▶ **EXERCISE AIM**: All of the entries are to be printed exactly as they appear.

Extracted records:

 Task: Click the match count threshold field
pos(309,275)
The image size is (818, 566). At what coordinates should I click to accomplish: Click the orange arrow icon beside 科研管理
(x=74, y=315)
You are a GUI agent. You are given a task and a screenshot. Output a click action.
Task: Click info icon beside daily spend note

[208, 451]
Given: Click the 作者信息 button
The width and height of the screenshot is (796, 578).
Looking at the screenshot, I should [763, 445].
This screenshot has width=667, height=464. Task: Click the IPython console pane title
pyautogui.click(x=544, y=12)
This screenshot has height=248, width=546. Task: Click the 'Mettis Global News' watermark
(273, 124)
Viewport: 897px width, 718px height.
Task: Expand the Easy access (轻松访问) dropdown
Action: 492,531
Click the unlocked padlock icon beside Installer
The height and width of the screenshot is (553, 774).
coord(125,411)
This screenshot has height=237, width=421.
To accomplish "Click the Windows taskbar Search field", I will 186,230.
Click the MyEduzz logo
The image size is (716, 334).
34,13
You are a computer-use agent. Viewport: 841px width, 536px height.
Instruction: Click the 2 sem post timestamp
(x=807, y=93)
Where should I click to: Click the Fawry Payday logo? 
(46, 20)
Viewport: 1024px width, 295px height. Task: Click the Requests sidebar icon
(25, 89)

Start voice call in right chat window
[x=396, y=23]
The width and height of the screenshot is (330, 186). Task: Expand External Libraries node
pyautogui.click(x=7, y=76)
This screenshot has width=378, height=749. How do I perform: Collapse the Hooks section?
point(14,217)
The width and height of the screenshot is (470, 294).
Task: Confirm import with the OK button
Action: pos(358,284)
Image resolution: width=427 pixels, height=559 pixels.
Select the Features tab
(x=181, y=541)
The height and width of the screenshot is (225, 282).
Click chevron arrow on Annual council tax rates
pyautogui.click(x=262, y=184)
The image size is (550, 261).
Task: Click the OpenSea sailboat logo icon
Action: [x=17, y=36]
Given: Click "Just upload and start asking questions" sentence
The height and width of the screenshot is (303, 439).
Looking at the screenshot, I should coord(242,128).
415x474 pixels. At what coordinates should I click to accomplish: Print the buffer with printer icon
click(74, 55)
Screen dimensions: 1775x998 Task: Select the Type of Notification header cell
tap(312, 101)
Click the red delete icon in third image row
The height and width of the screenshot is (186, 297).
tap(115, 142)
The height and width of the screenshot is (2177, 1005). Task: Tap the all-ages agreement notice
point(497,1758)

▶ **ANSWER FOR THIS EXERCISE**:
 Task: Click the match count threshold field
pos(309,275)
The image size is (818, 566). At what coordinates should I click to accomplish: Click the orange arrow icon beside 科研管理
(x=74, y=315)
You are a GUI agent. You are given a task and a screenshot. Output a click action.
Task: Click info icon beside daily spend note

[208, 451]
Given: Click the 作者信息 button
The width and height of the screenshot is (796, 578).
Looking at the screenshot, I should [763, 445].
This screenshot has width=667, height=464. Task: Click the IPython console pane title
pyautogui.click(x=544, y=12)
This screenshot has height=248, width=546. Task: Click the 'Mettis Global News' watermark
(273, 124)
Viewport: 897px width, 718px height.
Task: Expand the Easy access (轻松访问) dropdown
Action: 492,531
Click the unlocked padlock icon beside Installer
The height and width of the screenshot is (553, 774).
coord(125,411)
This screenshot has height=237, width=421.
To accomplish "Click the Windows taskbar Search field", I will 186,230.
Click the MyEduzz logo
The image size is (716, 334).
34,13
You are a computer-use agent. Viewport: 841px width, 536px height.
Instruction: Click the 2 sem post timestamp
(x=807, y=93)
Where should I click to: Click the Fawry Payday logo? 
(46, 20)
Viewport: 1024px width, 295px height. Task: Click the Requests sidebar icon
(25, 89)

Start voice call in right chat window
[x=396, y=23]
The width and height of the screenshot is (330, 186). Task: Expand External Libraries node
pyautogui.click(x=7, y=76)
This screenshot has width=378, height=749. How do I perform: Collapse the Hooks section?
point(14,217)
The width and height of the screenshot is (470, 294).
Task: Confirm import with the OK button
Action: pos(358,284)
Image resolution: width=427 pixels, height=559 pixels.
Select the Features tab
(x=181, y=541)
The height and width of the screenshot is (225, 282).
Click chevron arrow on Annual council tax rates
pyautogui.click(x=262, y=184)
The image size is (550, 261).
Task: Click the OpenSea sailboat logo icon
Action: [x=17, y=36]
Given: Click "Just upload and start asking questions" sentence
The height and width of the screenshot is (303, 439).
Looking at the screenshot, I should coord(242,128).
415x474 pixels. At what coordinates should I click to accomplish: Print the buffer with printer icon
click(74, 55)
Screen dimensions: 1775x998 Task: Select the Type of Notification header cell
tap(312, 101)
Click the red delete icon in third image row
The height and width of the screenshot is (186, 297).
tap(115, 142)
The height and width of the screenshot is (2177, 1005). Task: Tap the all-ages agreement notice
point(497,1758)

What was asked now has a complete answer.